Sage advice for meditators and other folks, too. August 12, 2005 209 out of 210 found this review helpful
Pema Chodron offers some sound, beautiful ideas on how to cope with not only addictive behavior, but basically anything in life that you just plain don't like. Her lovely, grounded voice is a pleasure to listen to, she's damned funny, and I've found myself listening to the ideas on this CD over and over as I make my way through the often hostile streets of Manhattan. It's like a primer in how to stay clear and calm and grounded in life, no matter how lousy (or terrific) your circumstances may be.
Naked reality never looked so good! January 15, 2006 66 out of 67 found this review helpful
I normally find authors audio series very disappointing. Not this one. I am a huge fan of Pema Chodron's work. She is a great example of someone willing to do the work to shift and change and create a better world around her. In typical fashion, she isn't offering you a blind eye to the painful or negative things in your life. She teaches you how to step into it and allow your own energy to shift and change the negativity. Truly an inspiring piece of work. When you do this work, reality doesn't intrude... it offers you the way out.
Extraordinary, useful, inspiring, freeing June 20, 2005 166 out of 180 found this review helpful
I became interested in Pema Chodron's teachings a few months ago, and continue to be amazed by her simple way of describing things that philosophers, psychiatrists, and academics would take volumes to hint at.
The teachings themselves I appreciate; after zillions of years of every kind of self-help known to womankind, these ideas and instructions are an enormous relief. This isn't a review of Buddhism, or this lineage within Buddhism. This isn't a review of this particular set of CDs. I wouldn't know how to do any of these things. I do know that after hearing countless talks and seminars and audiobooks of all kinds, I appreciate accuracy, clarity, generosity, and suggestions I can use immediately. I listen to these CDs over and over, and love them more every time.
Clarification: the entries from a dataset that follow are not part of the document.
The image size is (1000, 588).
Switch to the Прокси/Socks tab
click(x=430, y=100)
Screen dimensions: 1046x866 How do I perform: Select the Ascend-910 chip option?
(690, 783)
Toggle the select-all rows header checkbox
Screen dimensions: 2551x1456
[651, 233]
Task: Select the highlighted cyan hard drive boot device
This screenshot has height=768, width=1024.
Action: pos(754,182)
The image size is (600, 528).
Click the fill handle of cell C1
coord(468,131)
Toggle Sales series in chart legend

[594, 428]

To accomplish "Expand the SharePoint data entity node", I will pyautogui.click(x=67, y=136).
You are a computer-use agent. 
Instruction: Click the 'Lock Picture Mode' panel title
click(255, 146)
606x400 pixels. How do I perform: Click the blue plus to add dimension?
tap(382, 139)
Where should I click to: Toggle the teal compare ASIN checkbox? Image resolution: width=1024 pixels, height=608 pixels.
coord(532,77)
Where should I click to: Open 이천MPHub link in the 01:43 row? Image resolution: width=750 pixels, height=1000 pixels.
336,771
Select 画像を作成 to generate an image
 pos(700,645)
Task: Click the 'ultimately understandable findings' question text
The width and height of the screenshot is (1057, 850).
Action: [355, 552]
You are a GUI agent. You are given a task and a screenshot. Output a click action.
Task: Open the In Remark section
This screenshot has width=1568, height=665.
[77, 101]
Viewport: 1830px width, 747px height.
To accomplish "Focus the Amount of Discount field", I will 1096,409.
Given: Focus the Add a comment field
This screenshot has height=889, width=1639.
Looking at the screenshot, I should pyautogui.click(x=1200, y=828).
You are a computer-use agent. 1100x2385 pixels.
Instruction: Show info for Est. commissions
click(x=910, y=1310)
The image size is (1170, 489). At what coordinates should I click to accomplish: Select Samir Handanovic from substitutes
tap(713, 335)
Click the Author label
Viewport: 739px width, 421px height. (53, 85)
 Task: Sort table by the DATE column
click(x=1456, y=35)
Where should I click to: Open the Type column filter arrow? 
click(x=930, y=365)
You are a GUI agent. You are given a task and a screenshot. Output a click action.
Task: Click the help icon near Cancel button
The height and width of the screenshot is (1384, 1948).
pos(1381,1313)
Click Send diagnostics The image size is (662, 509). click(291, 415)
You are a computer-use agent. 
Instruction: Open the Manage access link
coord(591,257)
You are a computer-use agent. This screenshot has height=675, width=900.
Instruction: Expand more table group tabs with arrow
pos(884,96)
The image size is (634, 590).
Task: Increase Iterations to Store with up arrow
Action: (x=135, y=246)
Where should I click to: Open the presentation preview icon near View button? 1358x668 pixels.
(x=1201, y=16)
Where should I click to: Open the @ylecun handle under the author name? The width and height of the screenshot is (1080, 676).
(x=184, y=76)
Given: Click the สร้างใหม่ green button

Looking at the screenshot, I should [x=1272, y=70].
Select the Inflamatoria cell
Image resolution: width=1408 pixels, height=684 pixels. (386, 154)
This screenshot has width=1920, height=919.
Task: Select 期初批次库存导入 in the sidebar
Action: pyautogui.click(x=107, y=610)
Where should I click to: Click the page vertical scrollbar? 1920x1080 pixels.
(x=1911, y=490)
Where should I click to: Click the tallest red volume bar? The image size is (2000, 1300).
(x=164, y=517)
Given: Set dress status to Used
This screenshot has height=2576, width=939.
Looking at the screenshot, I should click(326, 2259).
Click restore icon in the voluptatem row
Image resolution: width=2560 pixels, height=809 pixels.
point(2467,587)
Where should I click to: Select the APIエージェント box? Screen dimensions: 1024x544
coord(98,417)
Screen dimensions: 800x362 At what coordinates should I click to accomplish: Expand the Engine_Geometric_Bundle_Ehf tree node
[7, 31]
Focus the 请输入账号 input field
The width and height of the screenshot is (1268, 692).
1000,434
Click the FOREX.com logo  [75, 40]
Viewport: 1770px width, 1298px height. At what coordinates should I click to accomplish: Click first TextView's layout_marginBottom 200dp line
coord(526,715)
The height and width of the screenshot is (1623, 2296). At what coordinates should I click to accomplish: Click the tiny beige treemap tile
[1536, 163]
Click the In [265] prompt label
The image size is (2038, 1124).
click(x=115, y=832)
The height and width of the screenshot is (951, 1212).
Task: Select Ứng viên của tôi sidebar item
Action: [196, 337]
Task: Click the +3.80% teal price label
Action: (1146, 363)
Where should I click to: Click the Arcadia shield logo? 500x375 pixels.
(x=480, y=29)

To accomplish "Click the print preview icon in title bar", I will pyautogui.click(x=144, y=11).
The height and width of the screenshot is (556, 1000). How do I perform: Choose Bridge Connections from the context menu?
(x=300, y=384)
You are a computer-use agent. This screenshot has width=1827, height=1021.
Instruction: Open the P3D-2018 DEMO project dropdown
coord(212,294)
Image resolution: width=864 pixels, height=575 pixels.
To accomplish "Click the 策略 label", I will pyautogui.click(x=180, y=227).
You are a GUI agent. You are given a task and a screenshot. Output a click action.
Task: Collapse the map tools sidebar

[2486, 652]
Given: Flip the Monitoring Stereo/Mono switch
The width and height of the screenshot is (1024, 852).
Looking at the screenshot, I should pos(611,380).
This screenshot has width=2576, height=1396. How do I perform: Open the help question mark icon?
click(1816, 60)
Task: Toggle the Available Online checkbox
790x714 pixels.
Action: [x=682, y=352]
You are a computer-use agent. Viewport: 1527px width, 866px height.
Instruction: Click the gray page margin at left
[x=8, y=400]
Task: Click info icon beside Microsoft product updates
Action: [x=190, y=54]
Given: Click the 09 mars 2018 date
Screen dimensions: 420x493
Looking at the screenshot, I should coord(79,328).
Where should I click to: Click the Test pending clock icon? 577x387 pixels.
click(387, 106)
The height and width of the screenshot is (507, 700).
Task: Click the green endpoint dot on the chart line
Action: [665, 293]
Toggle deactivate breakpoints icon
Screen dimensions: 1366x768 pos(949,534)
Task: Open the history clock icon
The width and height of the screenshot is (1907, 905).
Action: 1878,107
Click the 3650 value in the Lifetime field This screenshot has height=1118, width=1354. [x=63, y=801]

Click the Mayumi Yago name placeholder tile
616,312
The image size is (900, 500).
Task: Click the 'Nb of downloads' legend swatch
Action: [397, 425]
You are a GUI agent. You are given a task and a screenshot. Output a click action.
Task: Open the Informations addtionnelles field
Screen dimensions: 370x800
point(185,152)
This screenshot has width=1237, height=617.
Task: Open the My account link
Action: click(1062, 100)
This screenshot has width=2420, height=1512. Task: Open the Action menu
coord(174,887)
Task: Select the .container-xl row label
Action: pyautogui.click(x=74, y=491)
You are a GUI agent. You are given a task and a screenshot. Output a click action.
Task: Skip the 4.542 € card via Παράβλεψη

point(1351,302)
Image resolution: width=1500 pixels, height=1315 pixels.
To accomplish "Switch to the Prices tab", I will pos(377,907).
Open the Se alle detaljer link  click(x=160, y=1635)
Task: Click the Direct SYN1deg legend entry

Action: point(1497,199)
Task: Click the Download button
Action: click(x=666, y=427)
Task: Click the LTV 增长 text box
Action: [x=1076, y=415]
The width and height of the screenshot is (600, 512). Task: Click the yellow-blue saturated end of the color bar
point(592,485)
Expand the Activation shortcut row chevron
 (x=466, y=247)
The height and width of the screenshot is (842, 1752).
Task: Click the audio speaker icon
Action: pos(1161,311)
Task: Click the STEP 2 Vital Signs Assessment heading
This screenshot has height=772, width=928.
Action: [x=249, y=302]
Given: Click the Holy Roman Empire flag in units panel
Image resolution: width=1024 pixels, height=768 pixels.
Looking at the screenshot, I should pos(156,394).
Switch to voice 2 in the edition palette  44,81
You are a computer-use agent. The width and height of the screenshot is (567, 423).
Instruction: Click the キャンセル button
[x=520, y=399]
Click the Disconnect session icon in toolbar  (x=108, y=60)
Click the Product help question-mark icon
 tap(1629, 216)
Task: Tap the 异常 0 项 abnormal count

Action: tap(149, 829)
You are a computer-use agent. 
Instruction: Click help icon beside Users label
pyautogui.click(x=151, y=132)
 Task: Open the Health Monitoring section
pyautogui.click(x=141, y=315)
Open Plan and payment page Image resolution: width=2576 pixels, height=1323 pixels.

Amazing advice for addictive behavior January 18, 2006 42 out of 43 found this review helpful
I found this to be one of the most helpful and profound series of talks I have ever heard. Pema Chodron teaches a whole new (at least to me) approach to dealing with addictive behavior in ourselves and provides really useful and worthwhile ways of overcoming addictions. I kept going "wow" throughout the talks, and have gone back and listened to them again and again, and still find it helpful. Amazing teacher. Amazing teachings.
Breaking the cycle August 18, 2006 35 out of 35 found this review helpful
Pema Chodron begins by presenting the concept of 'staying', being present, in situiations both mundane and difficult. She points out, with insight and humor the reality that only for a small percentage of our lives are we actually 'present' rather than being preoccupied by- or purposely escaping in- thought. From there she introdueces 'shenpa' the Tibetian term for the quality or pre-cognative engery that is the genisis of the 'hook' that grabs you in the form of both negative and positive emotions. By discecting the events that lead to one's reaction to a given situation, i.e. anger, she shows us how to drive a wedge between the event and our response so we have a choice. We are no longer doomed to react, and repeat the same stimulus and response over and over and over. What makes these concepts so practical is her willingness to discuss them in terms of her own life and how memories of past traumatic events were eventually divested of the their destructive energy; then disucsses how we can use these tools in our own lives.